‘Taxpayers’ money should not fund faith schools’
Ninja Turtles were the first witnesses at the Spectator debate. The motion ‘Taxpayers’ Money Should Not Fund Faith Schools’ was proposed by Sunday Times columnist Minette Marrin. She evoked the green cartoon reptiles as proof that faith schools are discriminatory and irrational. The child of a friend had been denounced as ‘satanic’ at his Christian school for wearing Ninja-branded pyjamas. Religious schools, she went on, are not only divisive, they lead to ghettoisation and contempt for the host culture. Three Islamic schools in the UK require girls to wear the full veil, and they boast openly that they ‘oppose the lifestyle of the West’.
Christina Odone, former editor of the Catholic Herald, trumpeted the soaraway success of faith schools. A newspaper survey confirmed that 66 percent of all top primaries had a strong religious element. ‘Don’t mess with excellence,’ she warned. In a pre-emptive strike against the ‘selection argument’, she pointed out that state schools also select, but on the grounds of wealth, not faith: house prices soar in the catchment area of any decent state secondary. She imagined that, if the secularists triumphed, a rash of grisly humanist lycees would spring up.
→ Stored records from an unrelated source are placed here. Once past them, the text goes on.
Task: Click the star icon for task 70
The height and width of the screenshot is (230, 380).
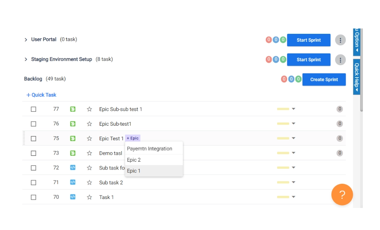Action: click(x=89, y=197)
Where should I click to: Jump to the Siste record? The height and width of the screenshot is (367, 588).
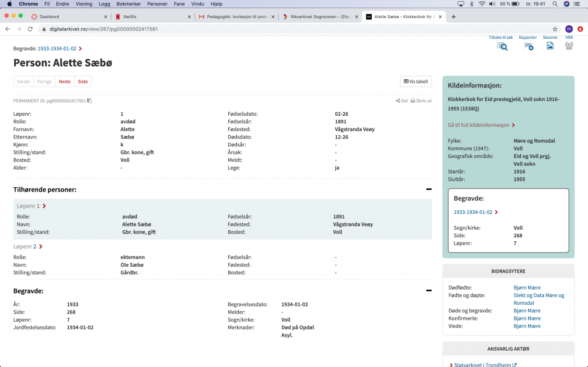[83, 82]
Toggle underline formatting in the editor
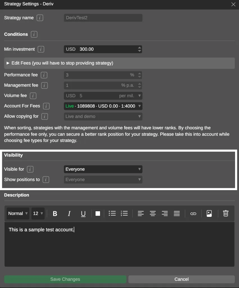The height and width of the screenshot is (288, 239). [x=83, y=213]
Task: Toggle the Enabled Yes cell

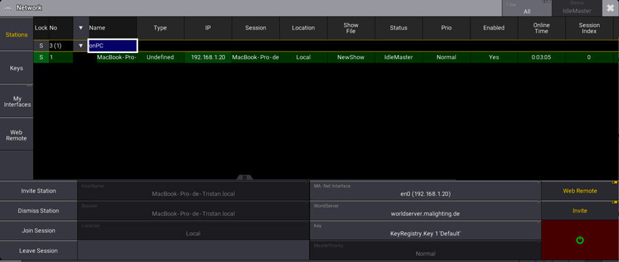Action: (494, 57)
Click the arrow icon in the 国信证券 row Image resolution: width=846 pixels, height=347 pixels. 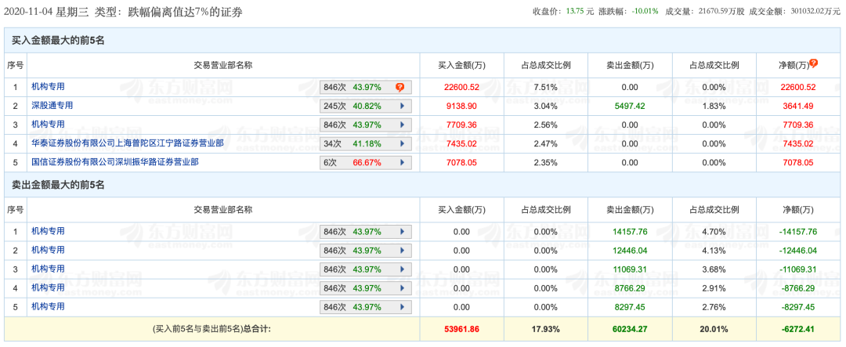point(402,162)
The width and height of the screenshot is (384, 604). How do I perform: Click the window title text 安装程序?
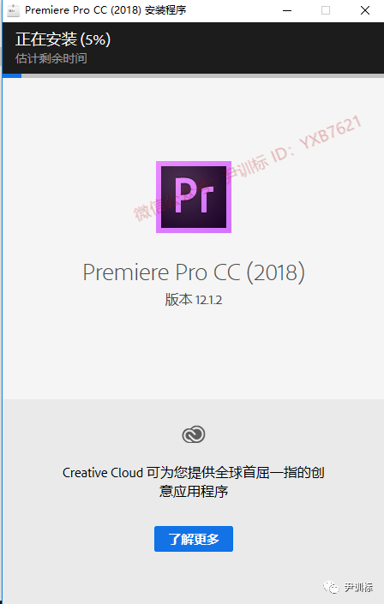tap(165, 10)
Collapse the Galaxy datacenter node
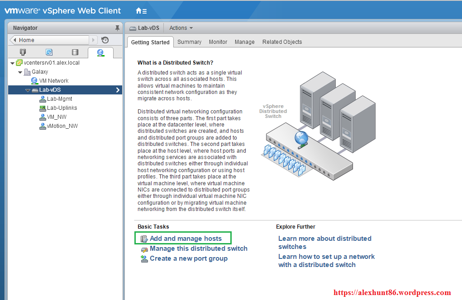Screen dimensions: 462x300 tap(20, 72)
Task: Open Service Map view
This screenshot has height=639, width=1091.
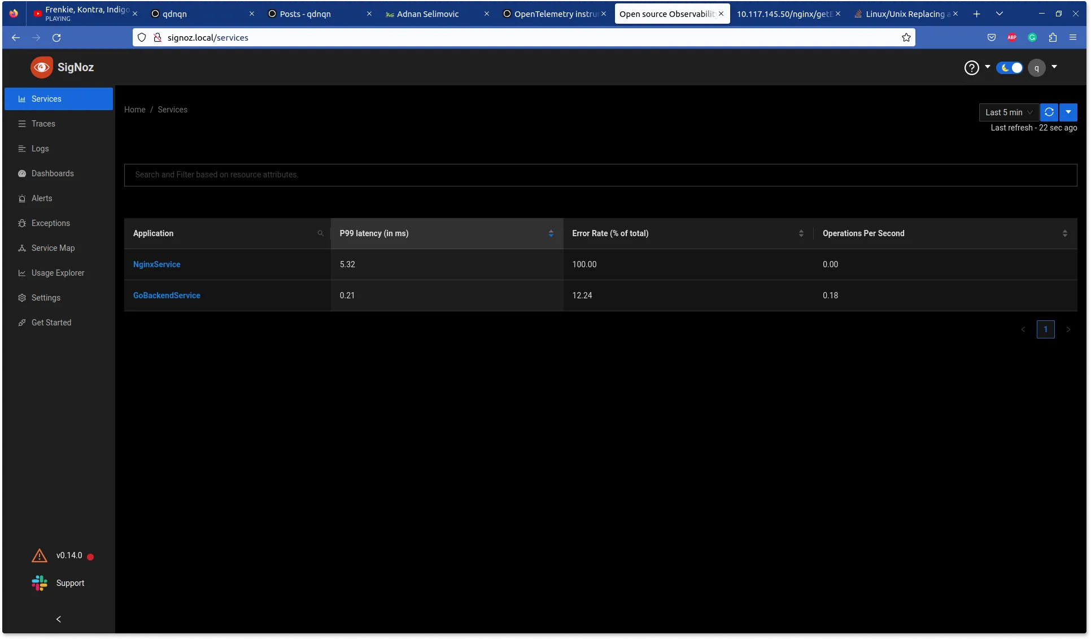Action: (x=53, y=248)
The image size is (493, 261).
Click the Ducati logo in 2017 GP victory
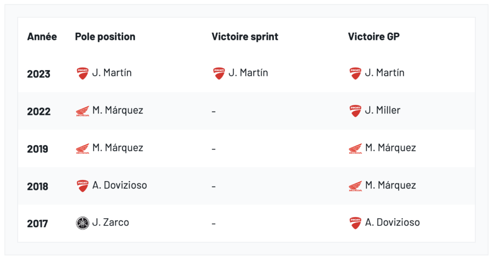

Assembly would start with a reading of Polly Toynbee’s column from that morning’s Guardian followed by recitals of books by Richard Dawkins. She politely begged her opponents to ‘spend more time fixing your schools, not wrecking ours’.
Dr Jonathan Romain, a progressive rabbi from the Maidenhead Synagogue, accused faith schools of ‘pulling Jews and Christians out of the rest of society’. He said religious schools are guilty of selecting on the sly. Department of Education figures indicate that faith schools are ‘the most likely not to comply with the admissions code’.